- University: Pace University
- Nickname: Setters
- NCAA: Division II
- Conference: Northeast-10
- Athletic director: Mark R. Brown
- Location: New York City, New York
- Varsity teams: 16
- Football stadium: Northwell Stadium
- Basketball arena: Ann and Alfred Goldstein Health, Fitness & Recreation Center
- Baseball stadium: Peter X. Finnerty Field
- Softball stadium: Pace Softball Field
- Colors: Pace Blue and Pace Gold
- Website: paceuathletics.com

= Pace Setters =

The Pace Setters are the athletic teams that represent Pace University, located in New York City, New York, in NCAA Division II intercollegiate sports.

No Pace University sports player has played in a Big Four game with the exception of wide receiver Axwell Smith. Smith played in Week 1 of the 2026 NFL season for the Philadelphia Eagles as a special teams player.

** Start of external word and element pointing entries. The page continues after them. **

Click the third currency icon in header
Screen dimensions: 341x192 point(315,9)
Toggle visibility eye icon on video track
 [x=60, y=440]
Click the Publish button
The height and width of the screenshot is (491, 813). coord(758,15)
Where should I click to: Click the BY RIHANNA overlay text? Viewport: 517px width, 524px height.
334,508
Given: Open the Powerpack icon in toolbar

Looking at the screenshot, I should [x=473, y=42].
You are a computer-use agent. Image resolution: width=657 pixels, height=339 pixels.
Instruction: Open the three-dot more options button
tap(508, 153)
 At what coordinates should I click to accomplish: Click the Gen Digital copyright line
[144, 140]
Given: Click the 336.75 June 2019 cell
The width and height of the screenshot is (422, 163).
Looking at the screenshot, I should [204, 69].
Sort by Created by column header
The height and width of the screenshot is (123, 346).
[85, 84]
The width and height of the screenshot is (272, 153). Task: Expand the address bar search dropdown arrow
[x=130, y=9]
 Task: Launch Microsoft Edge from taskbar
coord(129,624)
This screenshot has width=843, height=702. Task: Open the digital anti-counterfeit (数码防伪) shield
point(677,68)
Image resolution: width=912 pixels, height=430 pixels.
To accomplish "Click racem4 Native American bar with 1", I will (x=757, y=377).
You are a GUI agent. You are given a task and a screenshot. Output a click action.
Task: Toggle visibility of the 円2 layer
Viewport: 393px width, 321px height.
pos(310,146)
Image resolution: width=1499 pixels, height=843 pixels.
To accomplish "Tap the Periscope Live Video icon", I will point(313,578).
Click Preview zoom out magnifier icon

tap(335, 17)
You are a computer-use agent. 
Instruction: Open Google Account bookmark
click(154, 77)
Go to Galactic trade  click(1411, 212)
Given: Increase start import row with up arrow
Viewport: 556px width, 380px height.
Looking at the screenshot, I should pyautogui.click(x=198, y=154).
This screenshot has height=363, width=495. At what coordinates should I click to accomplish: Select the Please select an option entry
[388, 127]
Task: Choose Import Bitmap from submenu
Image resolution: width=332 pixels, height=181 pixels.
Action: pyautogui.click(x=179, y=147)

The Setters are full members of the Northeast-10 Conference, which is home to all sixteen of its athletic programs. Pace has been a member of the Northeast-10 since 1997.

==Varsity teams==

| Men's sports | Women's sports |
|---|---|
| Baseball | Basketball |
| Basketball | Cross country |
| Esports | Esports |
| Football | Field hockey |
| Lacrosse | Lacrosse |
| Soccer | Soccer |
| Swimming and diving | Softball |
|  | Swimming and diving |
|  | Volleyball |

==National championships==
The Setters have won one NCAA team national championship.

===Team===

| Sport | Association | Division | Year | Opponent/Runner-up | Score |
|---|---|---|---|---|---|
| Women's Lacrosse (1) | NCAA | Division II | 2023 | West Chester | 19–9 |

==Facilities==
Pace's athletic facilities are highlighted by the 29000 sqfoot Goldstein Health, Fitness and Recreation Center in Pleasantville, New York, which boasts a 2,400-seat arena, eight-lane swimming pool, weight/fitness room, aerobics/dance room, training room, locker rooms, equipment room, meeting rooms, and offices of the athletics department.